Case Study: Enterprise Information Management for a Large
Our client is a large, not-for-profit government agency that provides housing and housing assistance to low-income families. The organization serves over 20,000 families, including working families with children, seniors, and disabled households.
The agency engaged our company to create their version of an enterprise information management (EIM) system. The system’s core is a data platform hosted in Microsoft Azure.
The agency’s reporting and information sharing had become an issue. Reports were assembled manually in Excel and distributed via email or file shares. This caused issues with the timeliness of the information as well as the accuracy of the data being presented. Users were limited in their ability to interact with the data as the reports were static.
Additionally, leadership had an ardent desire to share insights with the public. The agency wanted to be as transparent as possible to community leaders and others on the types of services provided and the number of households served. When we arrived, this was not possible.
Our client records sensitive data for the members it serves. This data is PII (personally identifiable information) and while useful for internal reporting, it cannot be shared in a public forum.
The PII needed to be stored and secured in the data platform but only reported where required. This demanded diligence in creating an appropriate data model and choosing the proper method for sharing reports and dashboards via the web.
The government agency wanted to modernize its data operations and did not have an appetite for growing its on-premise footprint or adding staff to support the effort. The initial work for the engagement entailed determining the appropriate cloud platform. The two competing cloud providers were Amazon and Microsoft. We provided our client with an in-depth comparison of services and pricing for each platform, and our client chose to go with Microsoft.
- Azure Data Lake Storage Gen. 2 (ADLS)
- Azure Data Factory (ADF)
- Azure Databricks
- Azure SQL
- Azure Logic Apps
- Power BI
The data for this report was sourced from two on-premise databases. The databases were fed from two disparate systems – a legacy system and a commercial-off-the-shelf (COTS) system. The data from those systems needed to be extracted, cleansed, and harmonized into a singular reporting model.

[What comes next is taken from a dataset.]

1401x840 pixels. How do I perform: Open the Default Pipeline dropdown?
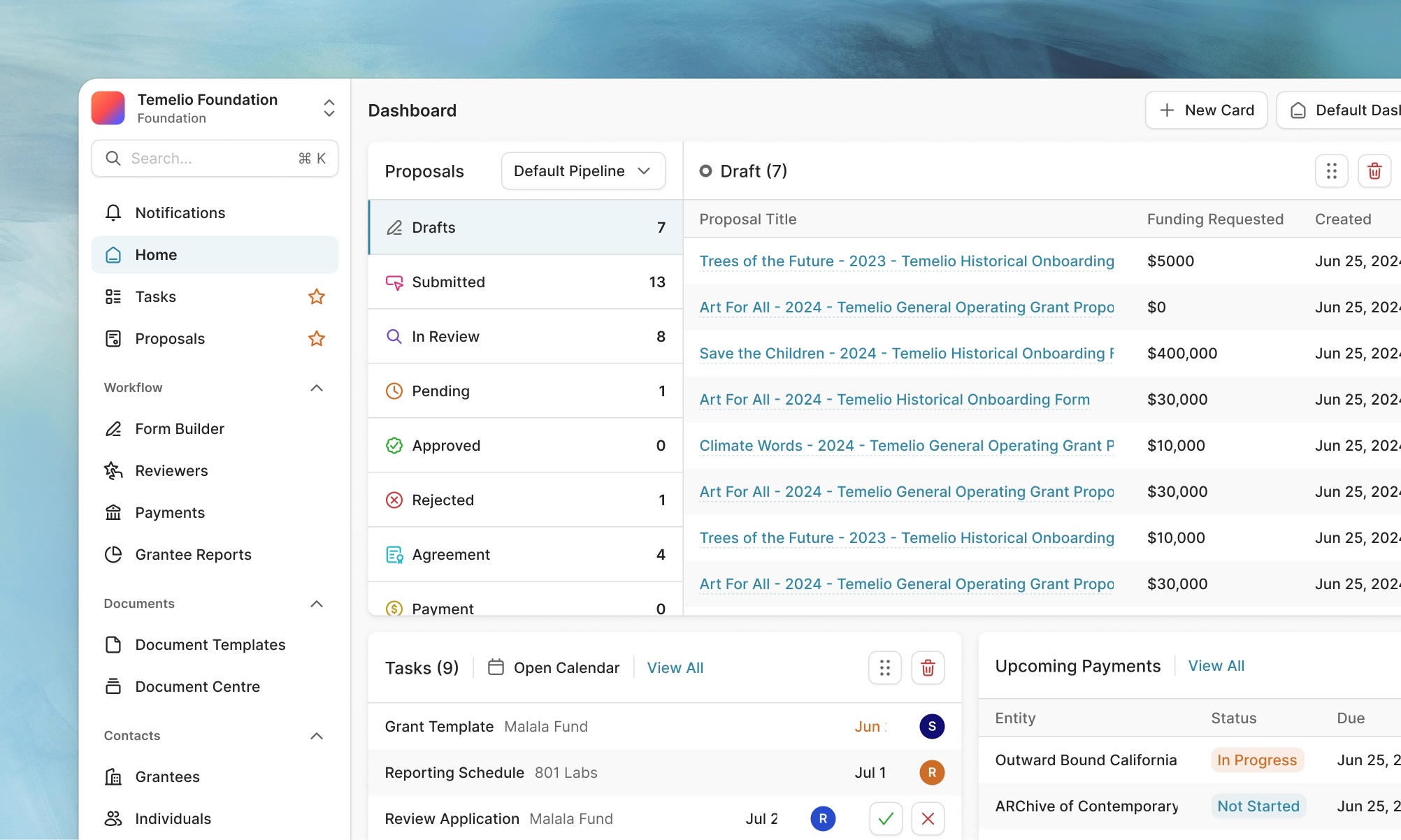pos(582,171)

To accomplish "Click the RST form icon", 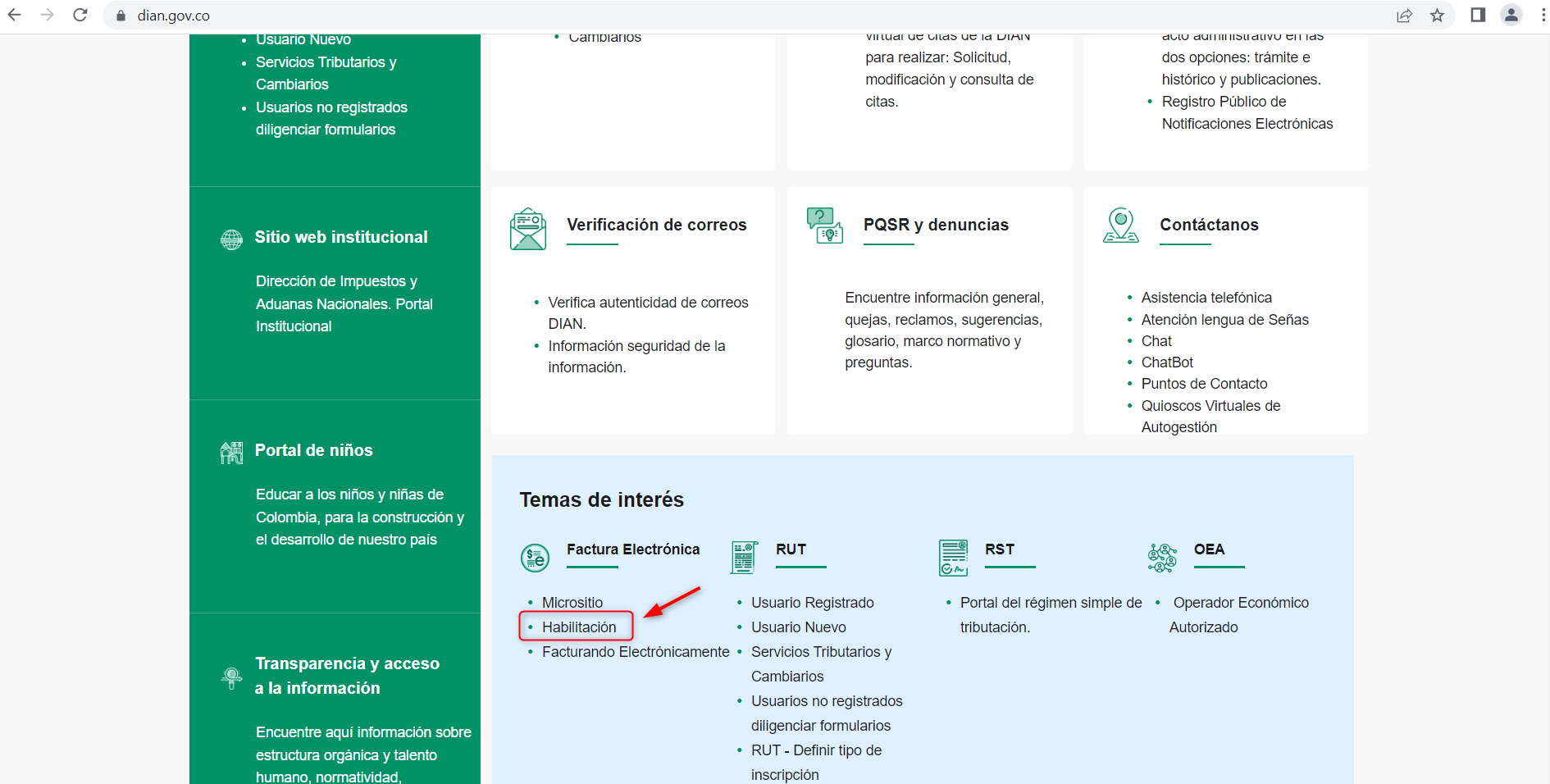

The IT department was very concerned about the security of this architecture. Much time was spent on ensuring that the communication between cloud and on-premise resources was secure and that only individuals from inside the agency could access data stored in Azure Data Lake Storage or Azure SQL. The architecture went before a review board and was determined to meet all the agency’s requirements.
The lakehouse model was able to support the initial deliverable along with other internal reporting needs. The ingestion process was based on source-aligned ADF template pipelines (i.e., SQL Server, CSV, Excel) that were informed from metadata configurations stored in a database repository. New source tables or files became entries in a set of related tables, which expedited the development process.
Leadership at the agency was most interested in developing a dashboard report that could be presented via their website. After delivering the initial reports, we quickly turned our attention to how to do this in a timely and secure fashion.
Power BI was the tool of choice for reporting. Reports developed in Power BI can be published on a website. Our client wanted the dashboard to be hosted externally and did not want users to have to log in to view the reports.
In a short amount of time, report pages were created with limited requirements, and visuals such as maps were used to enhance the user experience. At the same time, we worked closely with IT to maintain the integrity and security of the dashboard. The dashboard is now hosted on the website and has become a centerpiece of the EIM platform.
Community leaders have heaped praise on the agency and challenged other agencies to pursue similar efforts.
One key lesson learned from this engagement was that it’s important to try to create reusable, data-driven data pipeline templates to speed up the development process. The initial work to create the templates will be worth the time savings as new source objects are added.
Another key lesson learned was the importance of understanding the security requirements of the internal IT department and communicating with full transparency about the architecture of your solution. Failure to do so upfront can add days and even weeks to creating a secure and acceptable solution!